In a pack, you would be surrounded, chimes in Bastet, sending me an image of her working with her previous packmates to surround an enemy. One of them would be ‘bait’ and then the others would pile in when the target was vulnerable – much like I experienced myself in our first meeting when I had to hide underneath a tree for the night to avoid being eaten. I ‘forward’ the image on to River as I had done with his comments to Bastet. He tilts his chin to accept her point.

Yes. Though if I had the numbers on my side, the situation would be flipped the other way, he points out. I would also generally have some sort of poison on my spear; even a glancing wound might be enough to make me the victor as long as I could survive until it took full hold. I direct his words to Bastet, the transfer automatic by this point.

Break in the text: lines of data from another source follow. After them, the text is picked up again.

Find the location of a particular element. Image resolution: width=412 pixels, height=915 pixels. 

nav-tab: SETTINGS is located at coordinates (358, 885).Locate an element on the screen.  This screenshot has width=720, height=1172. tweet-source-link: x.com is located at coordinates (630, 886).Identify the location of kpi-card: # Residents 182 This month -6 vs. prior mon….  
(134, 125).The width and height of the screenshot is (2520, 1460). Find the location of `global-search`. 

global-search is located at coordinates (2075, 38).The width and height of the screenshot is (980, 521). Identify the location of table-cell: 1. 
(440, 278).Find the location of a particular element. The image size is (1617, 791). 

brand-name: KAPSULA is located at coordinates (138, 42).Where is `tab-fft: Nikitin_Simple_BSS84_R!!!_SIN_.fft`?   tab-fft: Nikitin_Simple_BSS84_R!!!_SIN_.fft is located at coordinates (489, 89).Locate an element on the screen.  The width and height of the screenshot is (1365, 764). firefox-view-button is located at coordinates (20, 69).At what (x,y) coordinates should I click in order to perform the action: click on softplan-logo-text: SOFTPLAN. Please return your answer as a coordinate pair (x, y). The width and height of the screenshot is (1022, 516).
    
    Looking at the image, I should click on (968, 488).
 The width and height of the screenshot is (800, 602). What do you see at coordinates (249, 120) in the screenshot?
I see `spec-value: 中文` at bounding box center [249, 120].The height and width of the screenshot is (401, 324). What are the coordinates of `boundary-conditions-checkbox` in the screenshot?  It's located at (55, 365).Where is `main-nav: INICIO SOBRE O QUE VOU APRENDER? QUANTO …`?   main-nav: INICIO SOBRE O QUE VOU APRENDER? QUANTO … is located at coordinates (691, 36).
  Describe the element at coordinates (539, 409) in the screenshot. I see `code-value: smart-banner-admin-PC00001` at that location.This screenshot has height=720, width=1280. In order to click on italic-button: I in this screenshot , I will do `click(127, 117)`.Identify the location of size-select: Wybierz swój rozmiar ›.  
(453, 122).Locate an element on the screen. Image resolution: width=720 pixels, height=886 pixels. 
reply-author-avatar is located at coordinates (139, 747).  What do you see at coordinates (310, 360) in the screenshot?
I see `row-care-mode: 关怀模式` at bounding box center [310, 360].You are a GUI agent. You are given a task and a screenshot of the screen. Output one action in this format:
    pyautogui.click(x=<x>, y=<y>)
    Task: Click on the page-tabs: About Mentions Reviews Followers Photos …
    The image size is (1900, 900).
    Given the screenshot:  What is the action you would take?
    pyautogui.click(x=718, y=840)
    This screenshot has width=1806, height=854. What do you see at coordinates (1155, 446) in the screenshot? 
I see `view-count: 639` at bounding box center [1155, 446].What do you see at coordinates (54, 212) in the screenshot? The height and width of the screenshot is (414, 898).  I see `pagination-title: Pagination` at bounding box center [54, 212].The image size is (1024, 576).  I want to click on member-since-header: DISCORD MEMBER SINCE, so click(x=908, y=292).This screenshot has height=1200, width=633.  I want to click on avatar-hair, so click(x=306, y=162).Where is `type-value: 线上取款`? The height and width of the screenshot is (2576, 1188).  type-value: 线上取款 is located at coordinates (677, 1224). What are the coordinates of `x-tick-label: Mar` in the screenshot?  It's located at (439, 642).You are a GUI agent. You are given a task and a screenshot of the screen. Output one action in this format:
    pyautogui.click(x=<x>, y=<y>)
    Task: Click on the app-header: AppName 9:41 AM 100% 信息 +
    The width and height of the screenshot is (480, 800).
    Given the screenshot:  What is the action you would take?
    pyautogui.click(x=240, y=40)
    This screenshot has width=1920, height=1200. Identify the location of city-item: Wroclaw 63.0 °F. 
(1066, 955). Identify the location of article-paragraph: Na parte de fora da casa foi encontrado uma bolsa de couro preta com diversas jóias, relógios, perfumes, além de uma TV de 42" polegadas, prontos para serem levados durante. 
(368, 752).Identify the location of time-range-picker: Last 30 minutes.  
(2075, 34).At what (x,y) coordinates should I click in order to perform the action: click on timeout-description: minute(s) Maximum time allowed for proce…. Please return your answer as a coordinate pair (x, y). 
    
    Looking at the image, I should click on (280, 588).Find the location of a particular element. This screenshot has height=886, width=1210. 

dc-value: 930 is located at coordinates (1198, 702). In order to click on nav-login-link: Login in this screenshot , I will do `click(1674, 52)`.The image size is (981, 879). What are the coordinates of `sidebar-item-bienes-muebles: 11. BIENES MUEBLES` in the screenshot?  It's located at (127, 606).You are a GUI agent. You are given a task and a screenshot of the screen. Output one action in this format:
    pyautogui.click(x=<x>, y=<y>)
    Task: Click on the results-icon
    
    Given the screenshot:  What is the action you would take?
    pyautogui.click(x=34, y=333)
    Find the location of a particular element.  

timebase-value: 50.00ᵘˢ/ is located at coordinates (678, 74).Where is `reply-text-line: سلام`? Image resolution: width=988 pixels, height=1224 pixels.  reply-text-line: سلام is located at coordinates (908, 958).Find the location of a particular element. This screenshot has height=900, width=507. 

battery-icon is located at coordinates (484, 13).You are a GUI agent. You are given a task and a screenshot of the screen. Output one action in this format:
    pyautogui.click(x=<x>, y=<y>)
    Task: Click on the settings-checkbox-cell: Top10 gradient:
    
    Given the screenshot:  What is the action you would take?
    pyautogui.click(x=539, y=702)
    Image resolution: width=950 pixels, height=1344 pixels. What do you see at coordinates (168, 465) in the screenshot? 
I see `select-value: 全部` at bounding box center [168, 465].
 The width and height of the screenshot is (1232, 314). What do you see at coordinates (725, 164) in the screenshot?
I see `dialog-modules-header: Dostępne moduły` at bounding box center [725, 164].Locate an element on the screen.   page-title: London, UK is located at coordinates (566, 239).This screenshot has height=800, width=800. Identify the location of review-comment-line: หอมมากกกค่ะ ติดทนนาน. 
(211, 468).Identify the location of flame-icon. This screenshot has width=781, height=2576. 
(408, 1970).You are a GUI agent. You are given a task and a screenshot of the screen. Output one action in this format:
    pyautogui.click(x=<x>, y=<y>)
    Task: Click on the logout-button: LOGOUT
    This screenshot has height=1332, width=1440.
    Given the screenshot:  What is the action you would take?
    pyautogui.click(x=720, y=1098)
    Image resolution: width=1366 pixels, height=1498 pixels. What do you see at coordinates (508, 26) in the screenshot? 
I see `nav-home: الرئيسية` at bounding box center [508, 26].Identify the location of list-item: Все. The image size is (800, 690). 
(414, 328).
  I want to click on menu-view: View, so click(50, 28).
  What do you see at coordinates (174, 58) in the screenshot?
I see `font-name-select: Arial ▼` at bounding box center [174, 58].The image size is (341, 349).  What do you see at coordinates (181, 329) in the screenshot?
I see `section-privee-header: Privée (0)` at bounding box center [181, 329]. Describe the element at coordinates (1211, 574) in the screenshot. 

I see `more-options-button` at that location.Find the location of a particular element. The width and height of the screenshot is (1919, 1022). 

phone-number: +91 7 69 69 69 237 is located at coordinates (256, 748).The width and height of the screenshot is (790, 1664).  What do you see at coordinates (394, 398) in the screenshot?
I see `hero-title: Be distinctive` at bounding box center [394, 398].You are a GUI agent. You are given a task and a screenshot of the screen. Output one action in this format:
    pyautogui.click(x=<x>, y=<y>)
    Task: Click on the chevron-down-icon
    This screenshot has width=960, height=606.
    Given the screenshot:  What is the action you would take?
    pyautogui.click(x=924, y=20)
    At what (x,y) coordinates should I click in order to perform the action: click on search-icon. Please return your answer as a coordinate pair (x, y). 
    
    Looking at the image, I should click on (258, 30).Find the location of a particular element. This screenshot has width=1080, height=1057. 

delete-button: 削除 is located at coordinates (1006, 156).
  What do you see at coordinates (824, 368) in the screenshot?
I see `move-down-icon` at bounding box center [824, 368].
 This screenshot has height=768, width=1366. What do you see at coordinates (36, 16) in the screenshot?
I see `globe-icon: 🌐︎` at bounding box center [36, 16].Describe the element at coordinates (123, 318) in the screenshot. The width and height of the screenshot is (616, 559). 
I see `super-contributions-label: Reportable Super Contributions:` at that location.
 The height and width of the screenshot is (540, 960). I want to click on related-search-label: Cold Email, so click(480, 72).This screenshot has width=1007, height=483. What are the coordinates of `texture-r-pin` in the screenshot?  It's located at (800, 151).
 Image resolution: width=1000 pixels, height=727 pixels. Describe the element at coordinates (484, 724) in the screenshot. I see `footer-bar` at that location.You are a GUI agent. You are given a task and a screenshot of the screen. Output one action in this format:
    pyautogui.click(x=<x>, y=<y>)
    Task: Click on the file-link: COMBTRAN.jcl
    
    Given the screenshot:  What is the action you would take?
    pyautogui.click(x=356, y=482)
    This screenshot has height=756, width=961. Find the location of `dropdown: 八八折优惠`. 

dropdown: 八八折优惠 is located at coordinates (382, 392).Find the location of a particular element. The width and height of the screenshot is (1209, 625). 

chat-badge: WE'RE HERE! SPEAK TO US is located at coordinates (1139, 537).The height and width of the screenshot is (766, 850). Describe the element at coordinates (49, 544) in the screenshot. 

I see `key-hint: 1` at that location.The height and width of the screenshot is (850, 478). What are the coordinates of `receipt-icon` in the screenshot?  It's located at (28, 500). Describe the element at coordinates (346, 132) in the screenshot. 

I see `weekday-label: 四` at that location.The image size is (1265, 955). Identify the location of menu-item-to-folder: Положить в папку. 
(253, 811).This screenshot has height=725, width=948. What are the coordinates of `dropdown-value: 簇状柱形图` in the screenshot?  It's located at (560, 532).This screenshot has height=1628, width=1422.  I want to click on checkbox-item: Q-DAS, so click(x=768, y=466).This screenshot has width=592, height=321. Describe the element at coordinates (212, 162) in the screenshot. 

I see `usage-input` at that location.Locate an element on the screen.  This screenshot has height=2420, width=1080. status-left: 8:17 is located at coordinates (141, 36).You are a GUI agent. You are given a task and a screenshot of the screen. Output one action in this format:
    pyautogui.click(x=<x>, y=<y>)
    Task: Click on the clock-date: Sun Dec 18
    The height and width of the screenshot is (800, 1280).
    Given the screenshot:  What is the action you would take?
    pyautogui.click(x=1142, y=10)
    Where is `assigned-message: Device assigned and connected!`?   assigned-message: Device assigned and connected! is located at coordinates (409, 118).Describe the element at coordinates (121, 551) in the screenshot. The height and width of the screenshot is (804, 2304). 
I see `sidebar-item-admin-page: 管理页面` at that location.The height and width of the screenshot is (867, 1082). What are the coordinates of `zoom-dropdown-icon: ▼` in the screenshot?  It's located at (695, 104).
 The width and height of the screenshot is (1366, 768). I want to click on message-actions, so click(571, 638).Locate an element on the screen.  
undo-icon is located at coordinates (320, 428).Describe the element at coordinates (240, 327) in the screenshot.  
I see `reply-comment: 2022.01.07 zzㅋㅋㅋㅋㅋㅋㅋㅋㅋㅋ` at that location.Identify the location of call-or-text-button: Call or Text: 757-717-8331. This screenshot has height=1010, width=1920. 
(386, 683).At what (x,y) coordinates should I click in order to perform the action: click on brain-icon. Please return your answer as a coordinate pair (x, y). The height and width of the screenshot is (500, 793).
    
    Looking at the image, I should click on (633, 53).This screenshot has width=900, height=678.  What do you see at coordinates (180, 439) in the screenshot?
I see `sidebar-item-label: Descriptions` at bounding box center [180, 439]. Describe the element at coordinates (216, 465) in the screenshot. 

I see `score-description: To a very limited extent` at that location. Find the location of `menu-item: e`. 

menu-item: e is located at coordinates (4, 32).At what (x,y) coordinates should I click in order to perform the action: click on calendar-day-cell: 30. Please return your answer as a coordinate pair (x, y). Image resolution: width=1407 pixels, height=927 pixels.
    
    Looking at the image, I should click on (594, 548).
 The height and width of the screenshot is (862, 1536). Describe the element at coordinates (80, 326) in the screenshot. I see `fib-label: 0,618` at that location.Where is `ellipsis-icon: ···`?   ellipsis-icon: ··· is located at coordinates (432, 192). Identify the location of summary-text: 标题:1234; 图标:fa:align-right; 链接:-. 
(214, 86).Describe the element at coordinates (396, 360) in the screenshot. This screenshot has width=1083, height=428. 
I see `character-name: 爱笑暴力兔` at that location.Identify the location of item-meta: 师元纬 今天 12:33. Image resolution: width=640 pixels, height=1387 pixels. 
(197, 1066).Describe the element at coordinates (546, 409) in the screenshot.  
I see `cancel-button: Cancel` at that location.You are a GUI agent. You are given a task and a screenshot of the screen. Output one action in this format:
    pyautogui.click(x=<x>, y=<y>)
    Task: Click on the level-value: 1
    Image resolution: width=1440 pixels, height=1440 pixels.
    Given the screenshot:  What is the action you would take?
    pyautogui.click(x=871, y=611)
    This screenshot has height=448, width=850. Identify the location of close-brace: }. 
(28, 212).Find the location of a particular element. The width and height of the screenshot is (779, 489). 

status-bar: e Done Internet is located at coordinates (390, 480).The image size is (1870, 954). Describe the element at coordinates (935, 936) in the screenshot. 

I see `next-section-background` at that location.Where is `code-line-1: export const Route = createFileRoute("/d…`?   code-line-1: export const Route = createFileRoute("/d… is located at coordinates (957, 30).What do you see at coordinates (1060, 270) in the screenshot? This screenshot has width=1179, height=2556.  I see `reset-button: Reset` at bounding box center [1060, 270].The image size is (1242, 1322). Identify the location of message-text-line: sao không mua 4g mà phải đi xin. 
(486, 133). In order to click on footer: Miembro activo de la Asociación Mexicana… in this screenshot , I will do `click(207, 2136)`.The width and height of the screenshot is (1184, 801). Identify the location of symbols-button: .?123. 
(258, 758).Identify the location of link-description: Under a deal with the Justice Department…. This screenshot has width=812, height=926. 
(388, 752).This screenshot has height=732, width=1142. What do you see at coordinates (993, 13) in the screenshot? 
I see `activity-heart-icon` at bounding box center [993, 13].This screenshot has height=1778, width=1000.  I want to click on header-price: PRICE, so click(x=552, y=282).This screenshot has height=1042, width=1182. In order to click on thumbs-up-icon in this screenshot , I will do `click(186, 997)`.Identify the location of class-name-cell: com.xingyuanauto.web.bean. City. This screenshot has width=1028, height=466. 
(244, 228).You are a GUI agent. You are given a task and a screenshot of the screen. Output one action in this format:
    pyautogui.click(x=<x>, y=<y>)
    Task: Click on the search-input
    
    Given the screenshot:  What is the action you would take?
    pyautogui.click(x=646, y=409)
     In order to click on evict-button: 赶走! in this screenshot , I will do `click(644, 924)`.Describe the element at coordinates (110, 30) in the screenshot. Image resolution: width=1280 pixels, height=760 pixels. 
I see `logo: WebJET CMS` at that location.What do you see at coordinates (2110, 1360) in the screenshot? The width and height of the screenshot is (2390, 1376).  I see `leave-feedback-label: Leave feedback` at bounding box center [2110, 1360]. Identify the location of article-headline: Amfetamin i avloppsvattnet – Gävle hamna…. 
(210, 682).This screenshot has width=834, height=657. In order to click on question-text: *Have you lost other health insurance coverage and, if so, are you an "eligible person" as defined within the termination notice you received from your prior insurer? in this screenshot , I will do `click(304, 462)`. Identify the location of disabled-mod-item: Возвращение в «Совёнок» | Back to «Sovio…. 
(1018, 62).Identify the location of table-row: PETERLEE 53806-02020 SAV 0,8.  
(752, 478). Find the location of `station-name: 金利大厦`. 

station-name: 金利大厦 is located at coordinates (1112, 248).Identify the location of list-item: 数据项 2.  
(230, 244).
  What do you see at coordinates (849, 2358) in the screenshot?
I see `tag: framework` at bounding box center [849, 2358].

I seriously hope that when I rank Dominate up next it will offer intra-Bound communications as me having to be the connection between them is going to become more and more frustrating now that Bastet is actually verbal.

“And you, Bastet?”

I could not overcome his long claw, she says immediately. My initial attack was good. In a real fight, my opponent would be dead.

“But you can’t guarantee that your opponent would be dead in one attack,” I point out. “The salamander wouldn’t have died so easily.”

Agreed, she admits. That’s why the pack is important. She’s right – her attacks work better as part of a pack than alone. And the environment is not ideal. Always in view. Again, a good point: in the forest, the environment she is adapted to, she would be able to more easily hide and then attack from another angle, even if she was hunting alone.

“So, any advice for each other? Or anything you want to work on?” I ask both of them.